The proportion of patients referred to Central Referral who did not attend a first appointment unexpectedly increased from 14% to 28%. We speculate that this was due to the reorganization of the Central Referral office, which now screens out referrals not meeting criteria for care at the Outpatient Service, e.g., requests for custody assessments. We have since improved our method of matching families to care at the point of Central Referral and our no-show rate for Choice has fallen to 8% for the first five months of 2017.

Patient and family experiences reported on the CHI-ESQ were positive. Our results are consistent with those reported by others (Brown et al., 2014; Fuggle et al., 2015). Although we only sampled a sub-group of our patients, our study and the previous studies suggest that Choice appointments are well-received by patients and families. Future research should include measuring patient/family satisfaction with the Partnership process.

What mechanisms could explain CAPA’s effect on service delivery? We believe that there are four possible explanations. First, the structure of the Choice appointment increases system capacity for the delivery of treatment, increasing patient flow through the system and decreasing the bottleneck at the first visit. Second, CAPA’s method of using a patient’s needs to “pull in” highly specialized services, rather than the Outpatient Service “pushing” such services towards all patients at all times, also increases providers’ capacity to deliver treatment and layers in required skills.

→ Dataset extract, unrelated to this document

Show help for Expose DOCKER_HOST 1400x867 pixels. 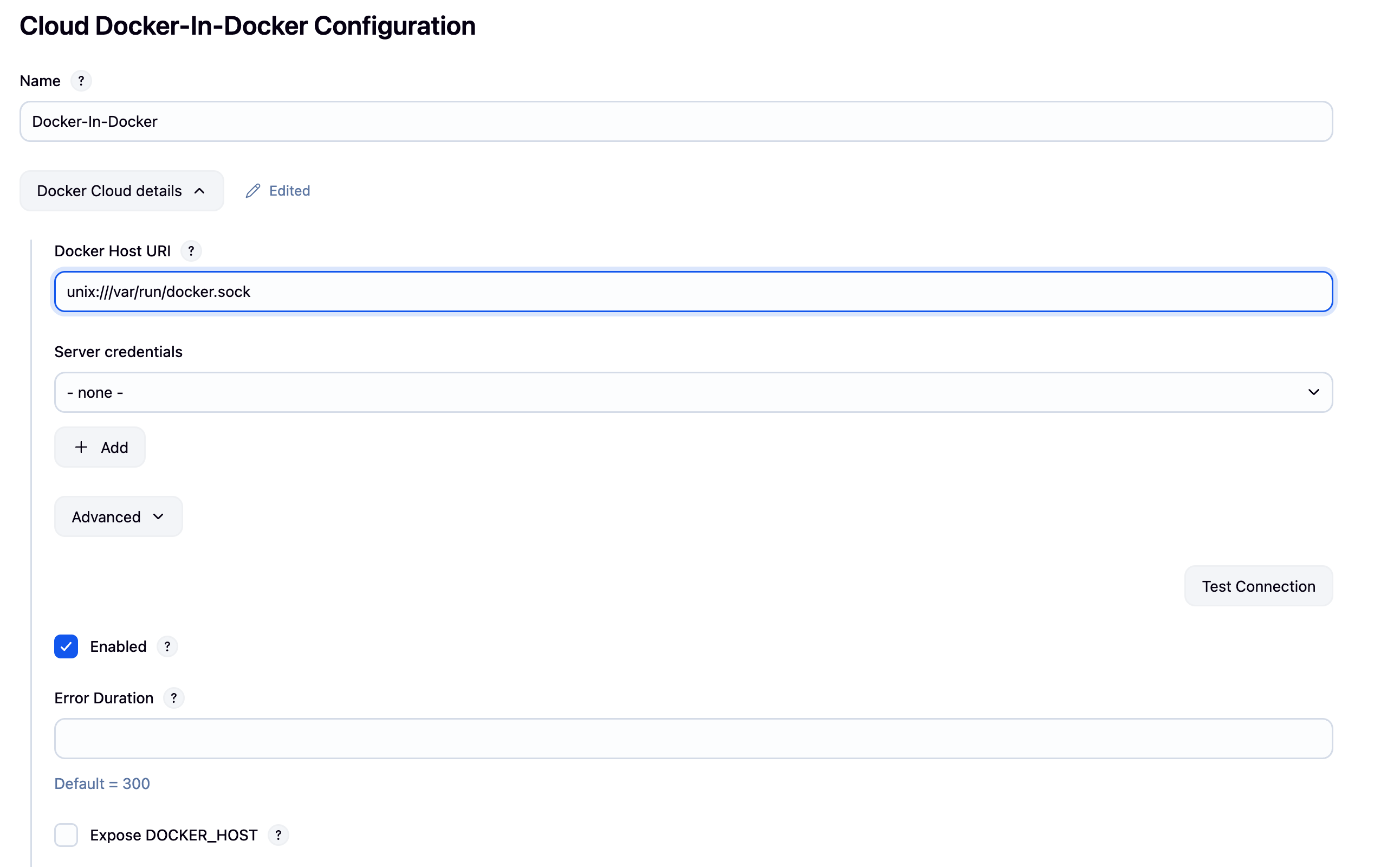(278, 835)
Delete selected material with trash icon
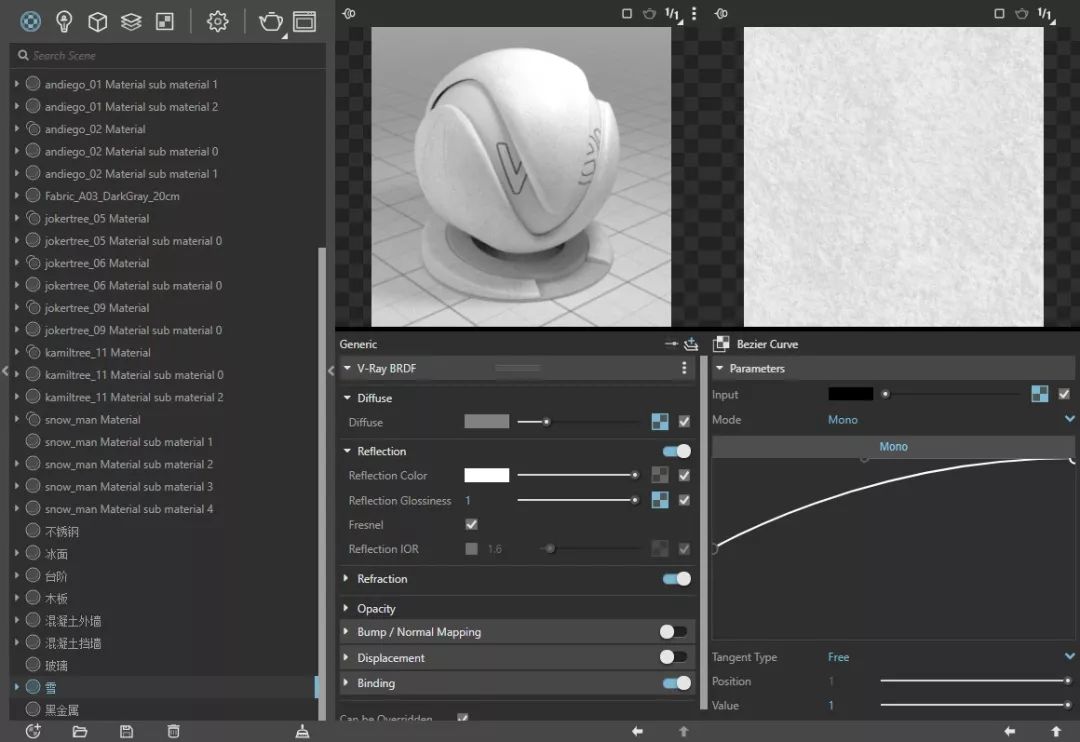The image size is (1080, 742). click(173, 731)
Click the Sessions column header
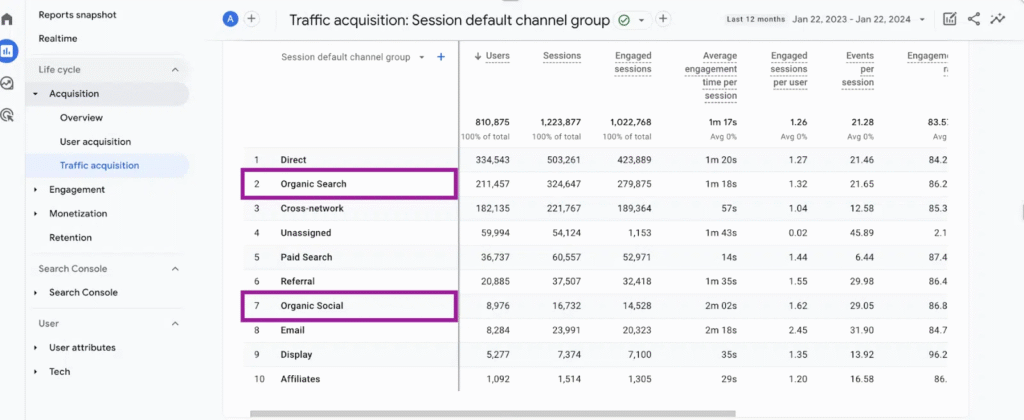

Third, Partnership care, patient/family goal-based treatment plans, and discharge when goals have been accomplished further increases patient flow. Fourth, reorganization of the clinics and changes in operational practices, including full-booking also decreased wait times by decreasing internal delays in obtaining care. Productivity was increased through more efficient care, such as centralized control of clinician’s schedules that modified each provider’s schedule on a quarterly basis based on patient demand, rather than each provider organizing their own schedule without knowledge or attention to system demand.

Limitations

Our study used a pre-post design and investigated only one site. With this design, we cannot be certain that CAPA was the cause of the increased access and productivity. Future studies should use a design which provides more information about the causal effects of a CAPA implementation.

We could not review charts for all the patients seen during the study periods. This means we have incomplete data on the wait times from the first to the second visit. Moreover, our sample may have been biased if patients whose records were sent to long term storage were systematically different from other patients. Similarly, we did not measure clinician satisfaction before and after CAPA. Because we had no pre-CAPA baseline for patient/family experiences, we cannot conclude that Choice improved their satisfaction, compared to how they experienced appointments in the original model.

Conclusions

Implementing CAPA in an academic mental health system increased the ability of the system to handle higher demand and reduced the wait time from referral to first visit, and increased clinician productivity. Many gaps remain in our knowledge of CAPA. In addition to addressing the limitations previously discussed, future research should measure the effects of CAPA on the cost of care, replicate our finding of increased productivity, and study whether CAPA improves patient-reported outcomes, decreases symptoms, and/or increases child and family functioning.

Figure 2.

Figure 2

Definitions of Wait Times

Acknowledgements/Conflicts of Interest

We thank Dr. Ann York for commenting on the manuscript. We also thank Dr. Ruth Carter, the former Director of the IWK Mental Health and Addictions Program, for her support of this study. No funding was received for this project. Parts of this manuscript were presented at the Canadian Academy of Child and Adolescent Psychiatry Annual Conference on November 18th, 2013 in Vancouver, B.C., Canada and at the Canadian Association of Health Services and Policy Research Annual Meeting on May 10, 2016 in Toronto, ON, Canada.